View the Project on GitHub sne3091/PlanetaryIR

Comparison of author extraction using different techniques

The author extraction was performed on various documents and a subset of them are represented above. The graph shows the number of authors extracted using DeepDive and Stanford's NER which is compared to the actual number of authors which was scanned for and extracted manually. The numbers for each of these are plotted with the documents on the Y-axis and the number of extractions using various methods on the X-axis. The legend indicates the colors for each of the methods used. We see that in all the cases, DeepDive's UDF performs better than NER. UDF is a User Defined function which is a python based script whereas NER uses PERSON tags to perform extractions. In fact, it extract 100% of the authors in all cases.

Comparison of target extraction with reference to known ChemCam and MER pruned lists

The target extraction was performed on the same set of documents as the author extractions.
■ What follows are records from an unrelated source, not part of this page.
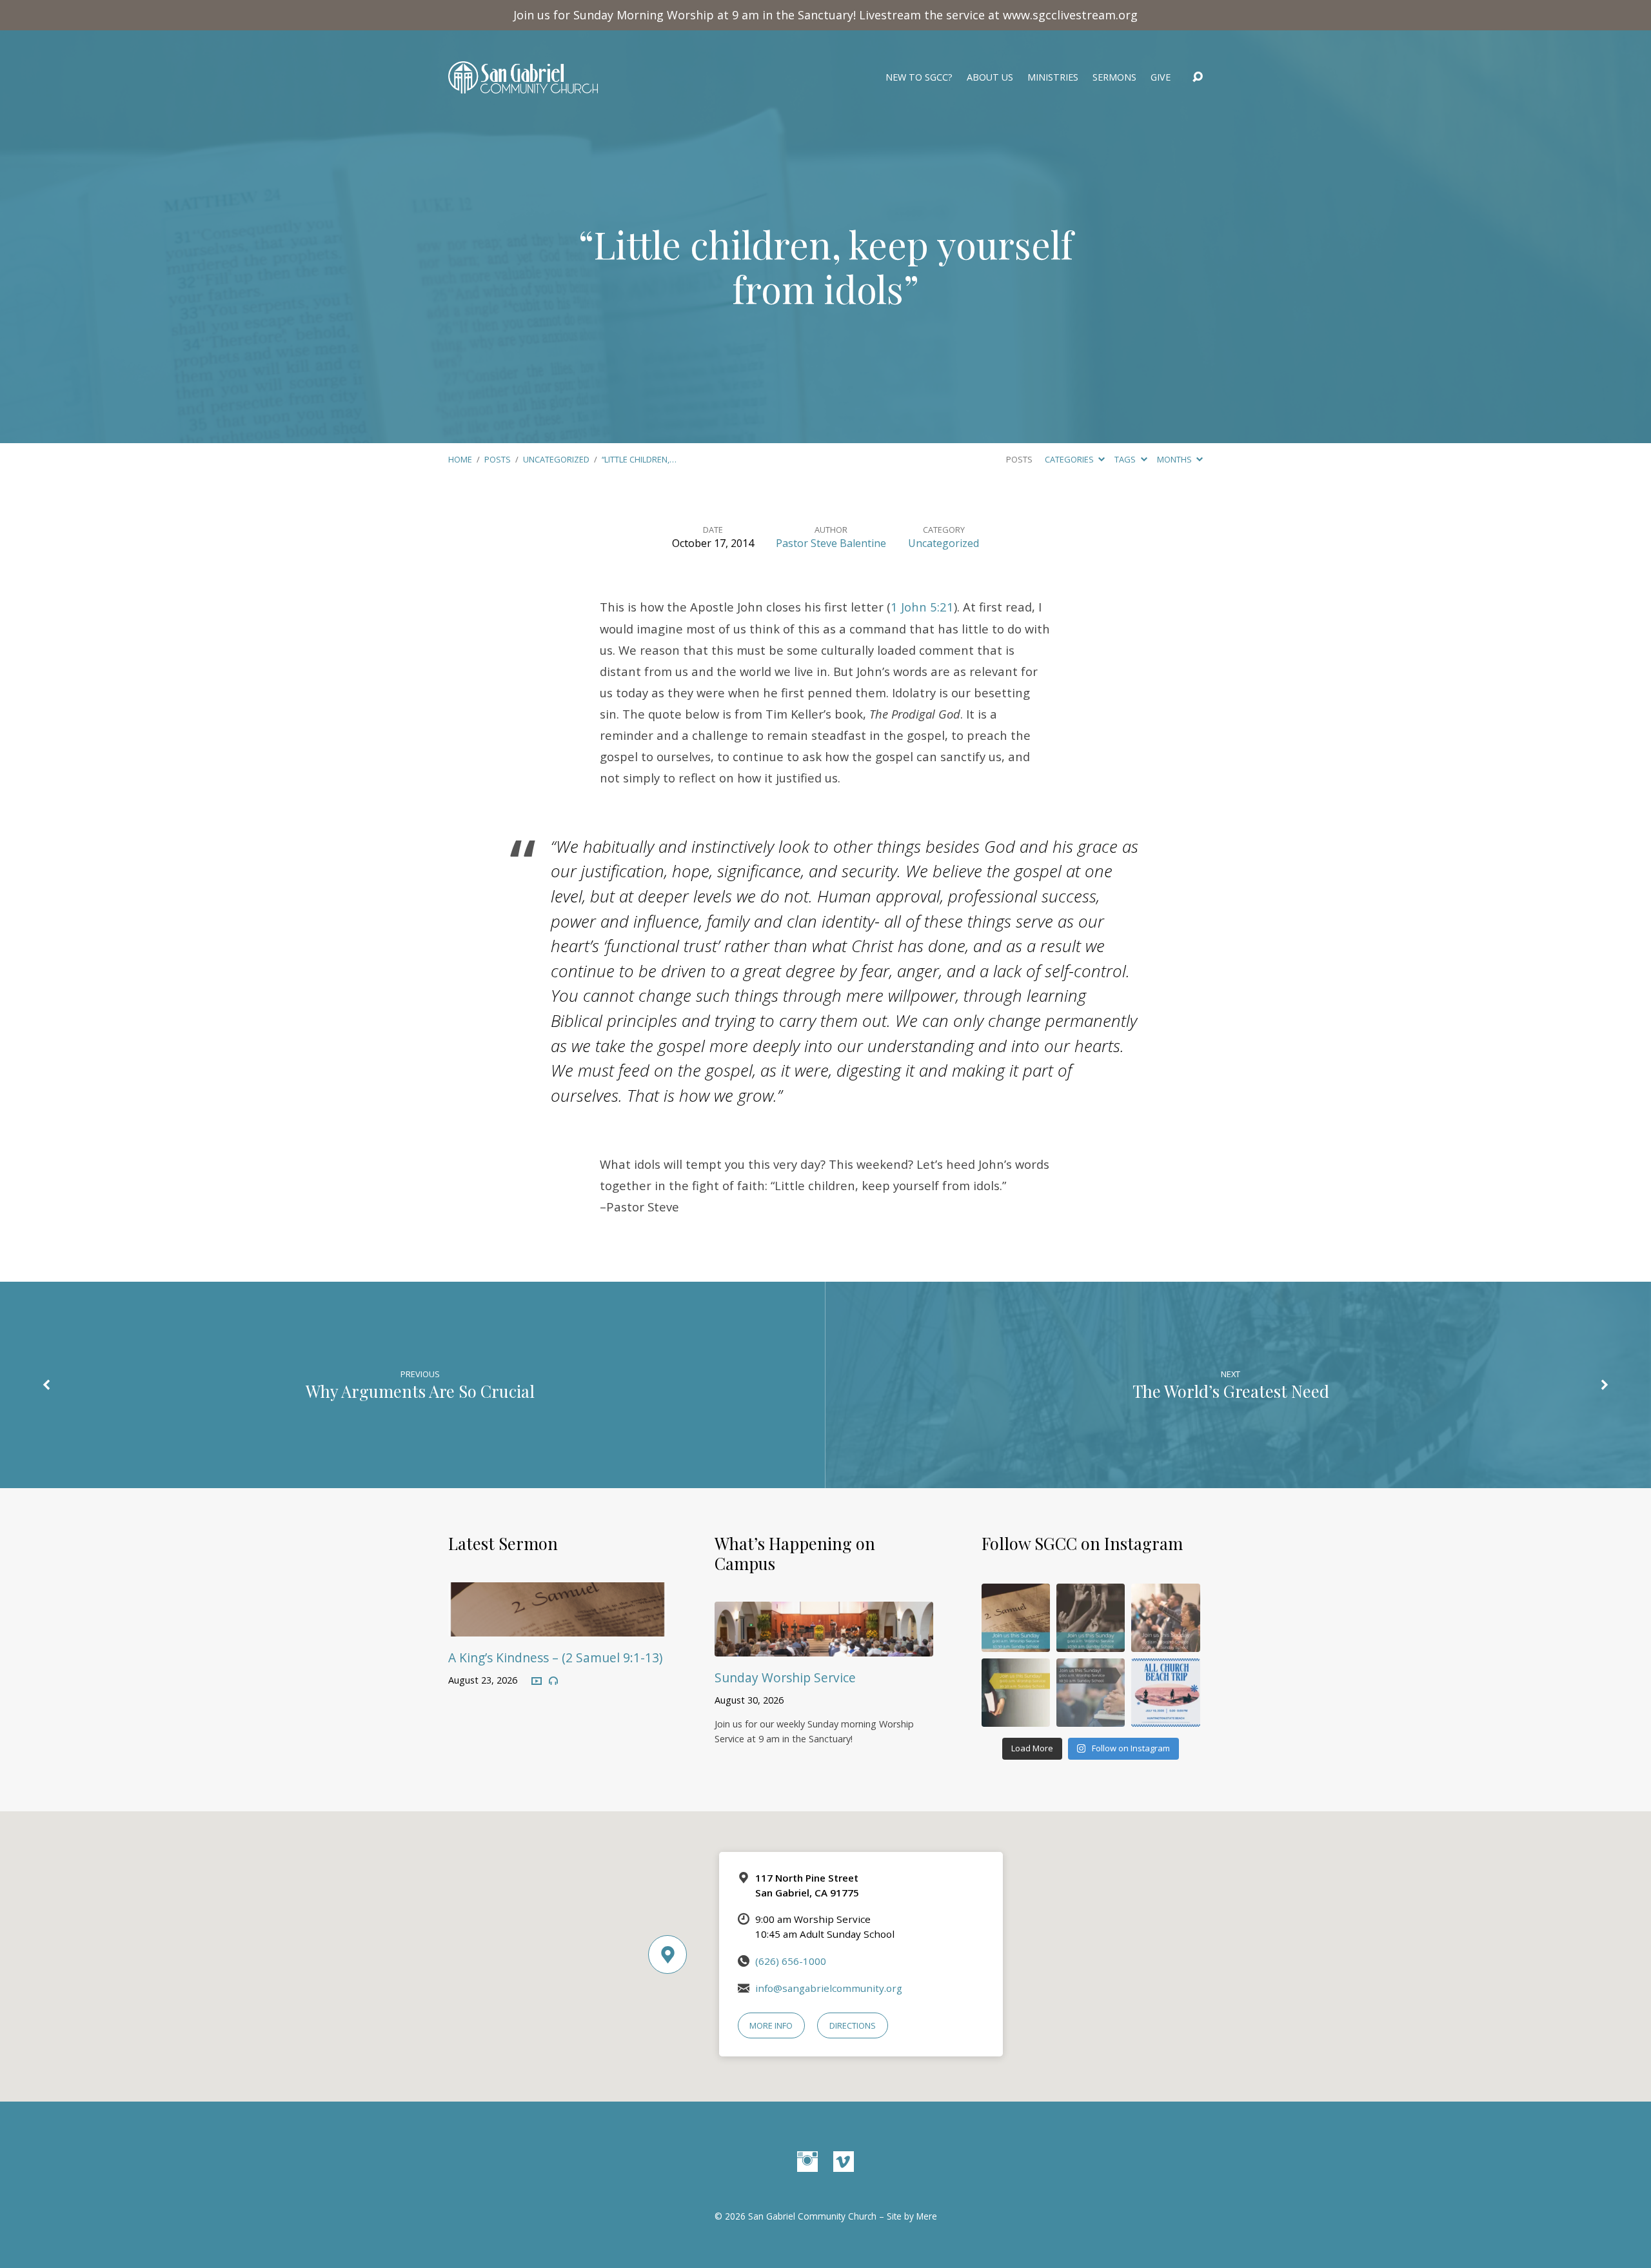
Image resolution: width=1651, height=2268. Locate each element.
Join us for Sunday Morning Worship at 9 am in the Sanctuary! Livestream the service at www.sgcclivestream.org (825, 15)
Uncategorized (556, 459)
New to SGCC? (919, 77)
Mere (926, 2216)
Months (1175, 459)
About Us (990, 77)
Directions (852, 2025)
The graph shows the number of targets extracted using DeepDive's UDF which is compared to the actual number of targets which was scanned for and extracted using a python script that checks each word in the text against a gold standard ChemCam and MER pruned target lists. The numbers for each of these are plotted with the documents on the Y-axis and the number of extractions using various methods on the X-axis. The legend indicates the colors for each of the methods used. In most cases, the number of targets discovered by DeepDive is significantly close to the ones in the expected list obtained from ChemCam and MER. However, in case 2620 we see that there are 0 extractions and this is because of missed features/other ways in which targets are described within these documents. Altough not perfect, I believe that this application has a good start and can be improved by observing the missed features and plugging them back in to the script to improve extractions.